The logic is similar: dissuade the splitting of orders, reduce the asymmetry with local trade, and reinforce control over safety and product compliance standards.
In this context, platforms like Temu and Shein will operate in a more predictable but also stricter tax environment.
What Changes for Consumers and Global Digital Commerce
For European consumers, the main impact of the new blouse tax will be the increased cost of low-value international purchases.
Orders that currently arrive almost tax-free may incur both import duties and the administrative fee per package, reducing the appeal of purchases driven solely by price.
For companies like Temu and Shein, the challenge will be to reposition their pricing and logistics strategies in a scenario where imports from China no longer have a “tax shortcut” within the European Union.
This may mean portfolio adjustments, a greater focus on regulatory compliance, and, in some cases, even a review of business models based on extremely cheap packages sent at scale.
From a geopolitical and economic standpoint, the European blouse tax adds to other global initiatives aimed at rebalancing the competition between low-cost Asian production and local value chains.
It’s not just about revenue generation, but about how each region defines the operating space for its retailers, manufacturers, and digital platforms.
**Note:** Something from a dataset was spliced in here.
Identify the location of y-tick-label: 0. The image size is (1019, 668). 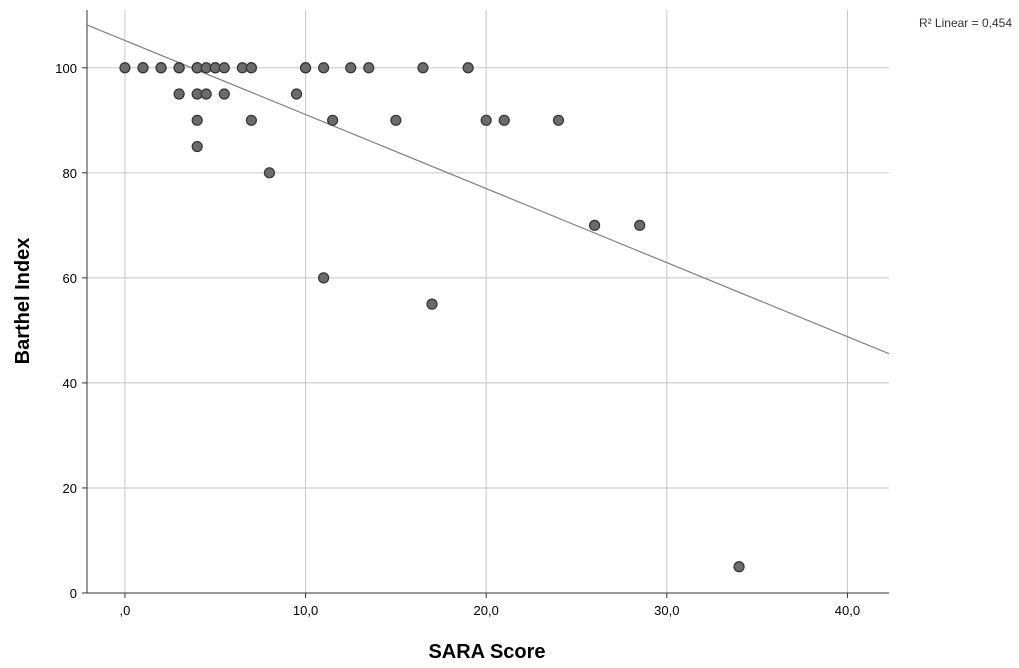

With the approval of the blouse tax, the European Union sends a clear signal that the unlimited growth cycle of imports from China via platforms like Temu and Shein has entered a new phase.
The end of the exemption, combined with an administrative fee per package, is likely to reshape the prices and logic of low-value international purchases starting in 2026.
If a blouse tax similar to the European one significantly raises the cost of purchases on international platforms, would you continue importing or opt for more national retail, and why?